**FRAGMENTO**
= = = = = = =
Si la tradición es accesible sólo como lasca y fragmento, el poeta en busca de formas
–venator formarum– no ve frente a sí más que escombros —aun si éstos están, al menos
para él, vivos y vitales precisamente como fragmentos—. Su canto inaudito está tejido
con esos pedazos que, una vez agotada su función, no sobreviven. De ahí la impresión de
artificiosidad, tantas veces reprochada de forma injusta a su poesía: Pound procede
como un filólogo («También atravesé el pantano de la filología», escribió en
The Spirìt of Romance) que, en la crisis irrevocable de la tradición, intenta transmitir
sin notas a pie de página la imposibilidad misma de la transmisión.
En el verso del Canto LXXVI en el que Pound se evoca a sí mismo frente al naufragio
de Europa (From the wreckage of Europe, ego scriptor), scriptor obviamente debe
entenderse como «escriba», no como escritor. Frente a la destrucción de la tradición,
él transforma la destrucción en un método poético y, en una especie de acrobática
destructio destructionis, imita todavía, como scriptor, un acto feliz de transmisión. En qué
medida logra esto, quiero decir, en qué medida el texto ilegible —en el que un ideograma
chino está junto a una palabra griega y un vocablo provenzal responde a un hemistiquio latino—
puede ser verdaderamente leído, es una pregunta a la que no es posible responder
de forma superficial. La verdad y la grandeza de Pound coinciden —es decir, se establecen
y caen— con la respuesta a estas preguntas.
= = = = = = =
**DETALLE DE TAREA**
Prosigue el fragmento sobre Pound y la tradición a partir de su última oración. Los datos no tienen ningún papel en esto.

[Entradas de datos almacenadas]
= = = = = = =
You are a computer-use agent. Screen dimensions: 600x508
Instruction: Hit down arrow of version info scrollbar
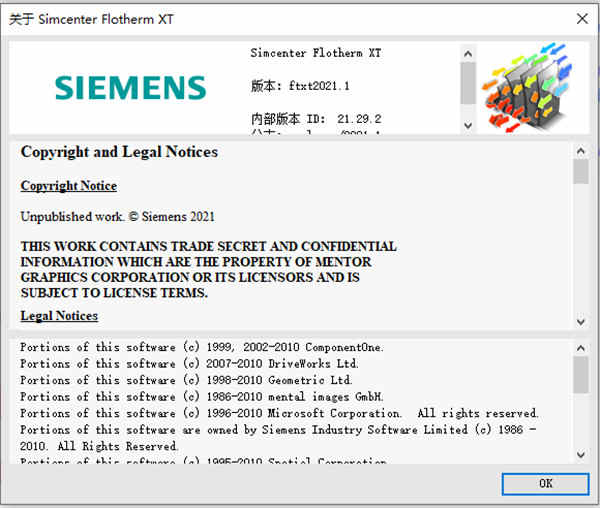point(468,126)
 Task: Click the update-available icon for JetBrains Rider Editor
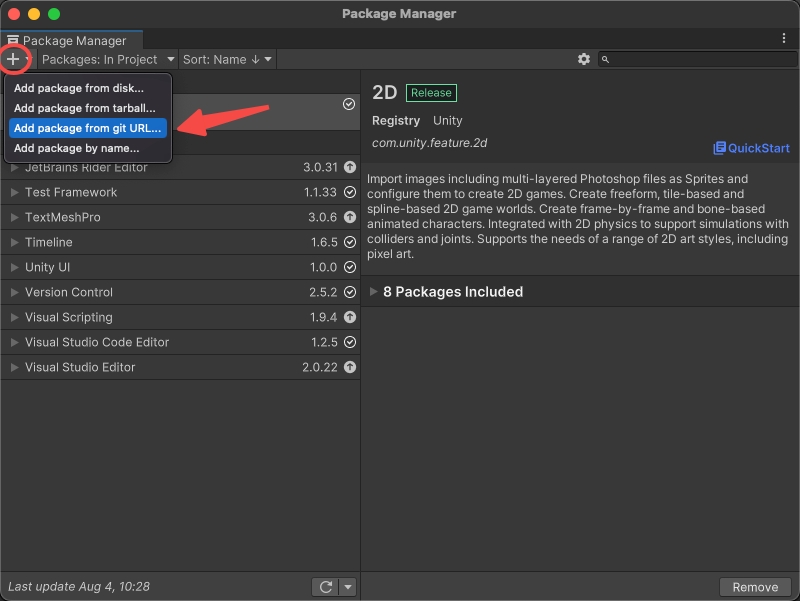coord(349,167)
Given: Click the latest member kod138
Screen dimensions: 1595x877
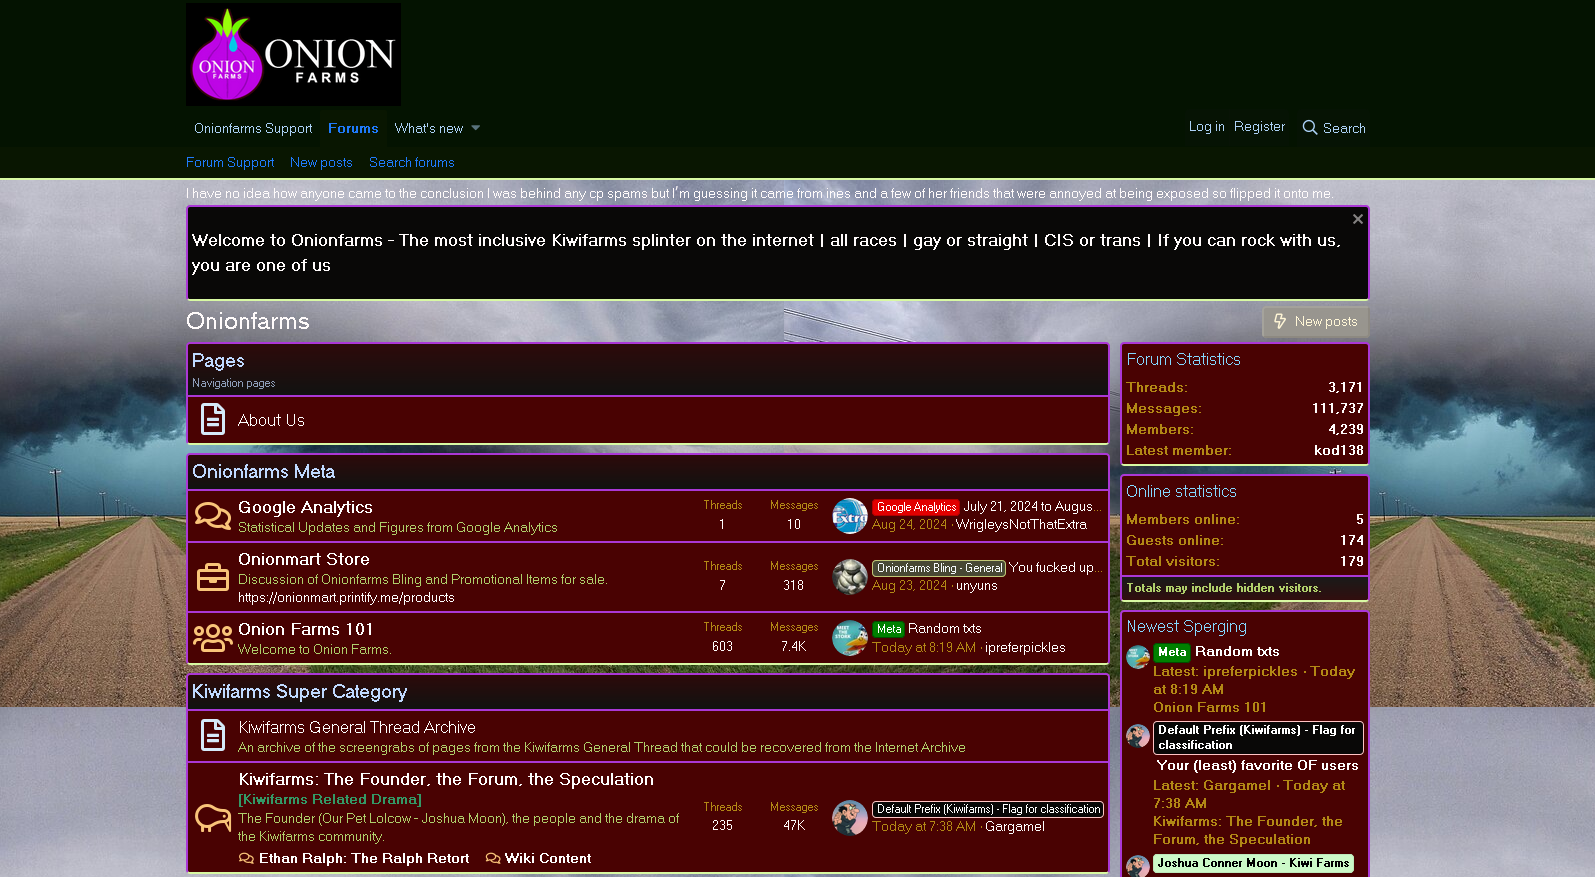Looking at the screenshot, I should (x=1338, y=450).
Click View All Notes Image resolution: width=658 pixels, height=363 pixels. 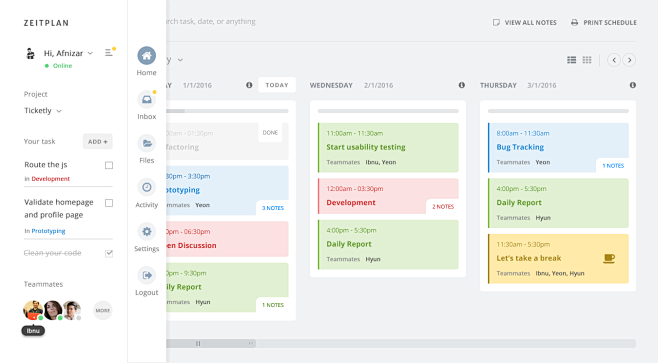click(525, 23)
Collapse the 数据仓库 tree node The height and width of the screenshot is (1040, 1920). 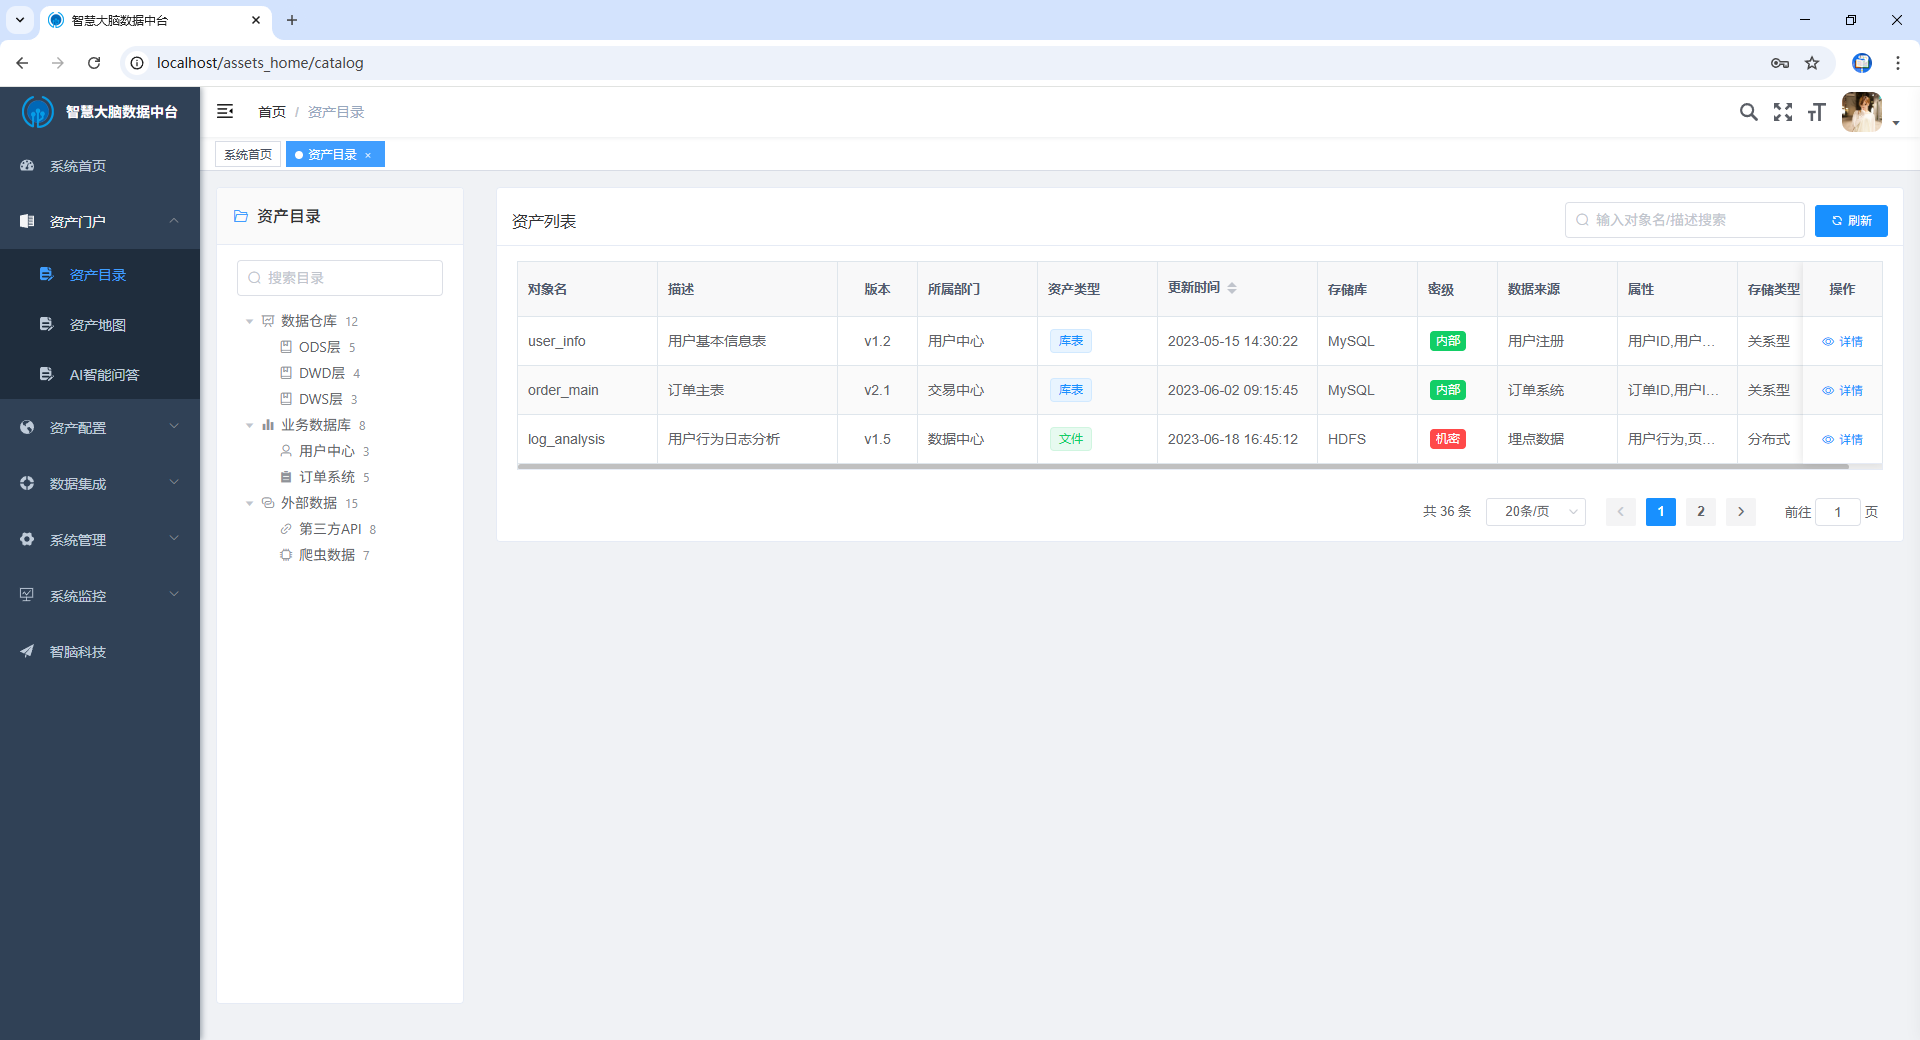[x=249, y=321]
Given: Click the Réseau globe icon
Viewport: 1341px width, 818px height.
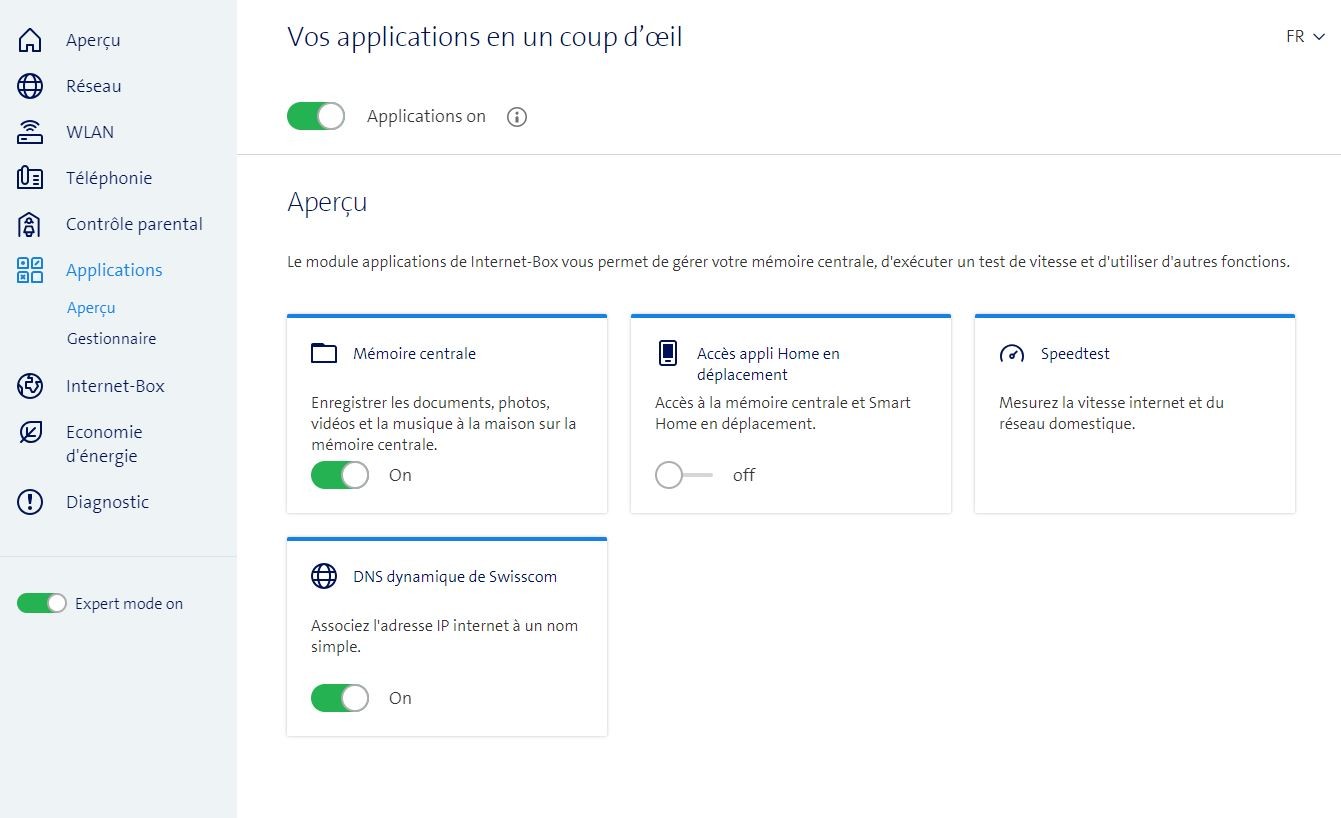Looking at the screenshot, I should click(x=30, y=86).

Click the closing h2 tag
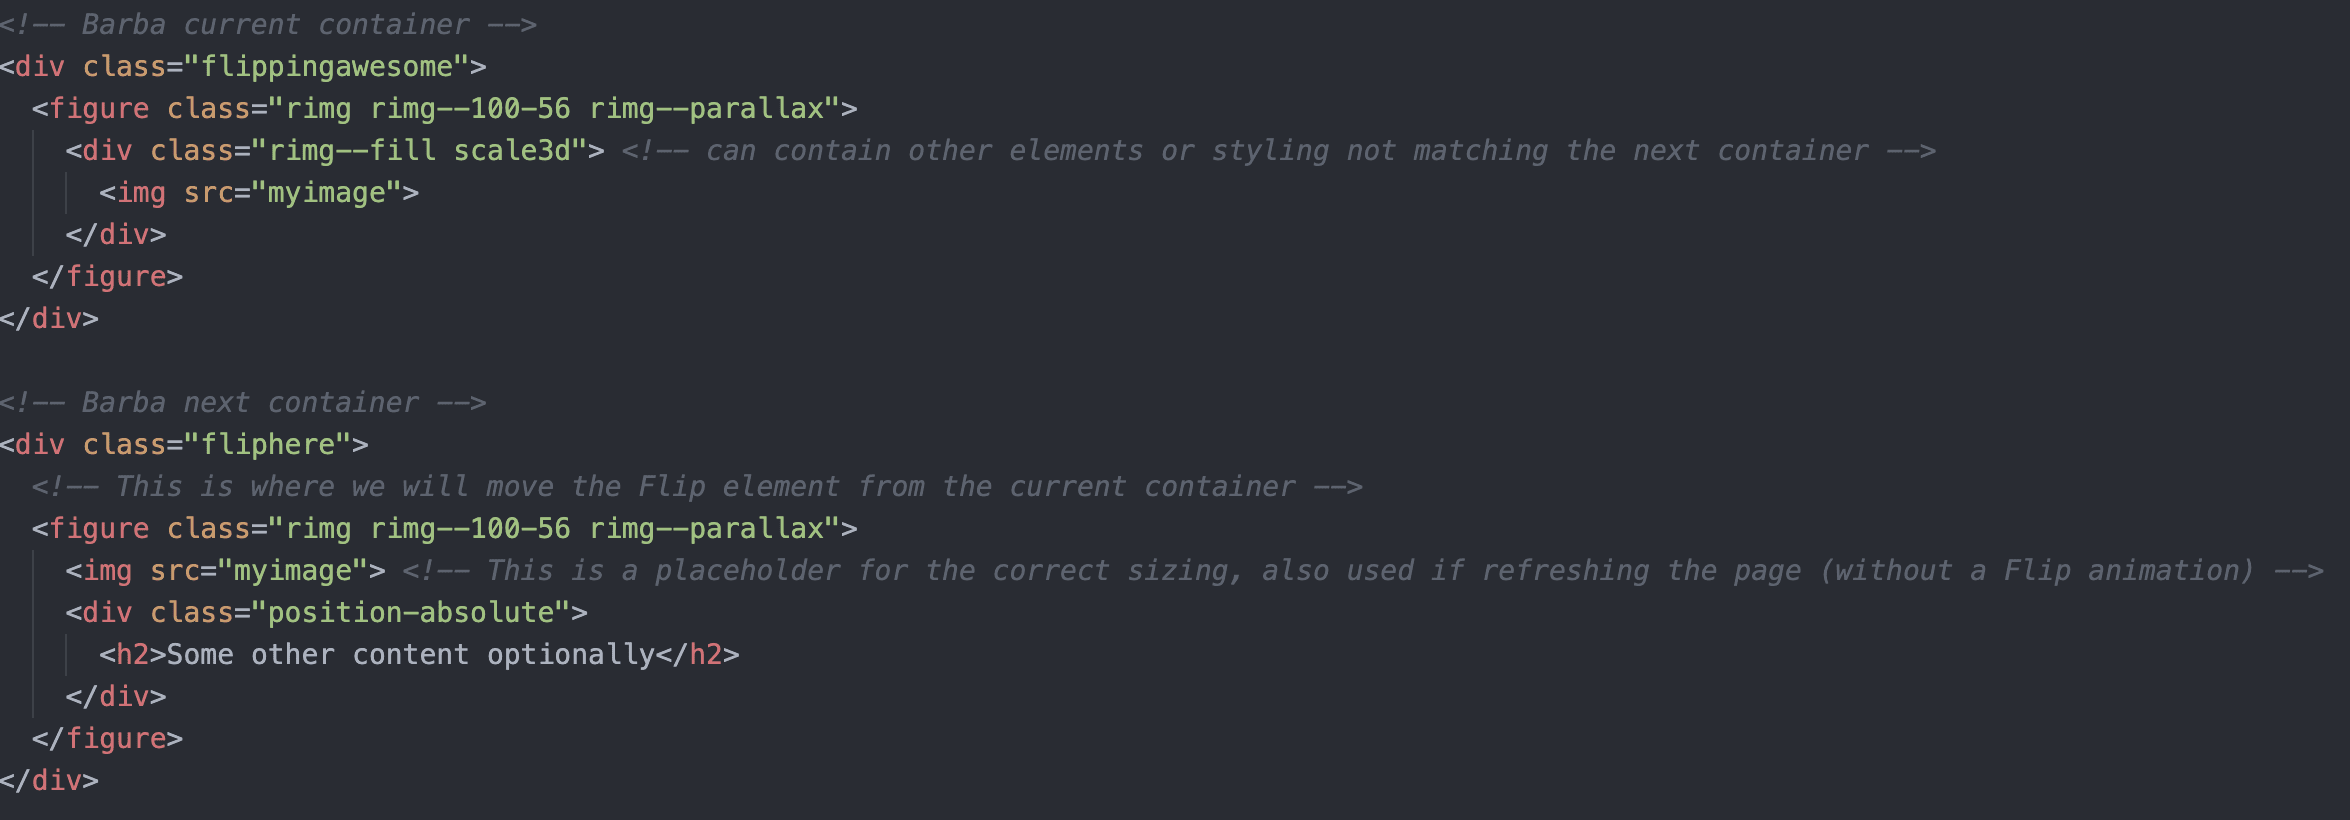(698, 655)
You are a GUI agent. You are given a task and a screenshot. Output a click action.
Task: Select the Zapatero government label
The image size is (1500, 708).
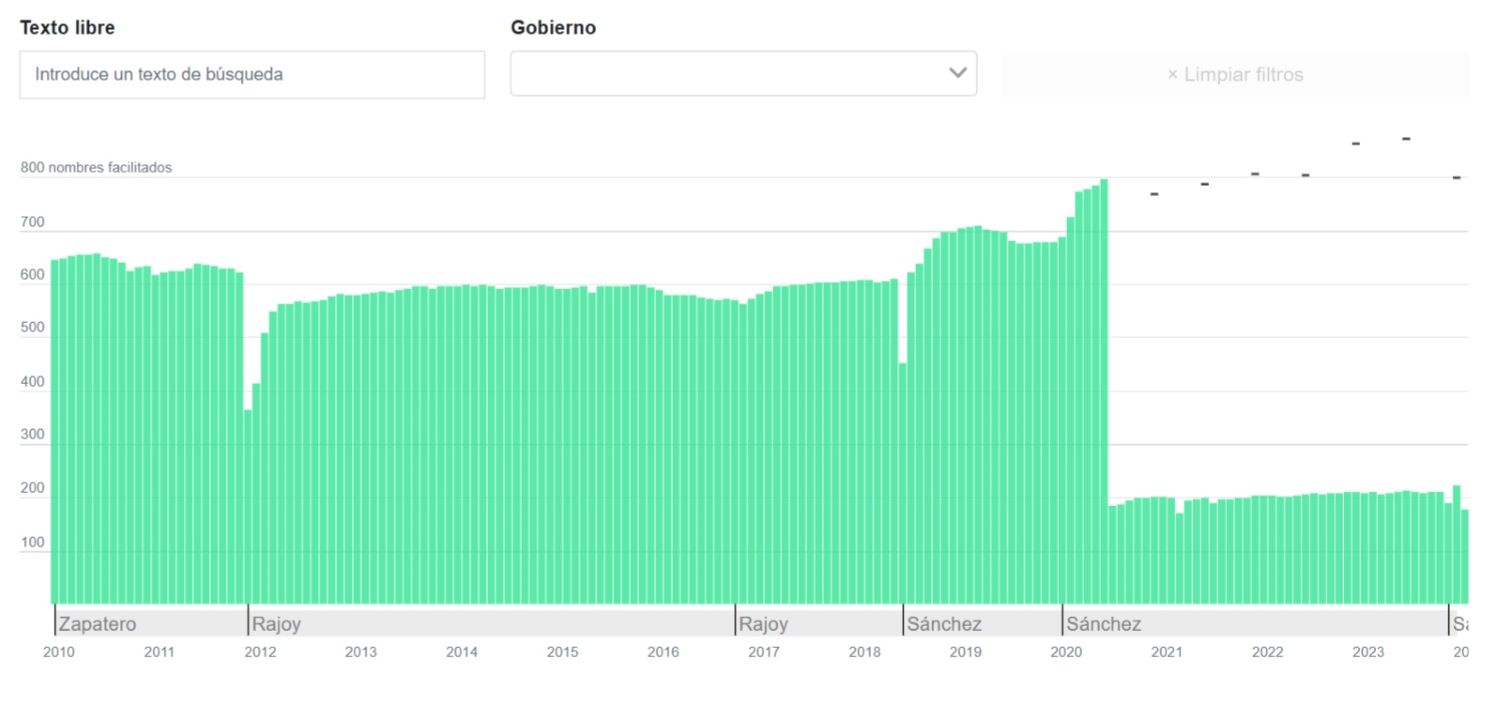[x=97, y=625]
= = = = = = =
**EJERCICIO RESUELTO**
De ahí la importancia de sus escritos en prosa, en los que Pound expone sus ideas
sobre la poesía, sobre la economía y la política. Esos escritos son hasta tal punto una parte
integrante de su producción poética que se ha podido afirmar con razón que «los Cantos son
obviamente la exposición de una teoría económica que busca en la historia una ejemplificación».
Como un poeta arcaico, Pound se siente responsable del entero paideuma (como a él le
gusta decir, usando un término de Frobenius) de Occidente en todos sus aspectos. «Usura»,
«dinerolatría» y, al final, «avaricia» son los nombres (que da al sistema mental —simétricamente
opuesto al «estado mental eterno» que, según el primer axioma de Religio, define la divinidad—
que ha determinado el colapso y que domina todavía hoy —mucho más que en su tiempo—
a los gobiernos de las democracias occidentales, dedicados concordemente, aunque con
mayor o menor ferocidad, al «asesinato por medio del capital» (murder by capital).
No es aquí el lugar para valorar en qué medida, a pesar de sus ilusiones sobre los
«pueblos latinos» y sobre el fascismo, las teorías económicas de Pound son aún actuales.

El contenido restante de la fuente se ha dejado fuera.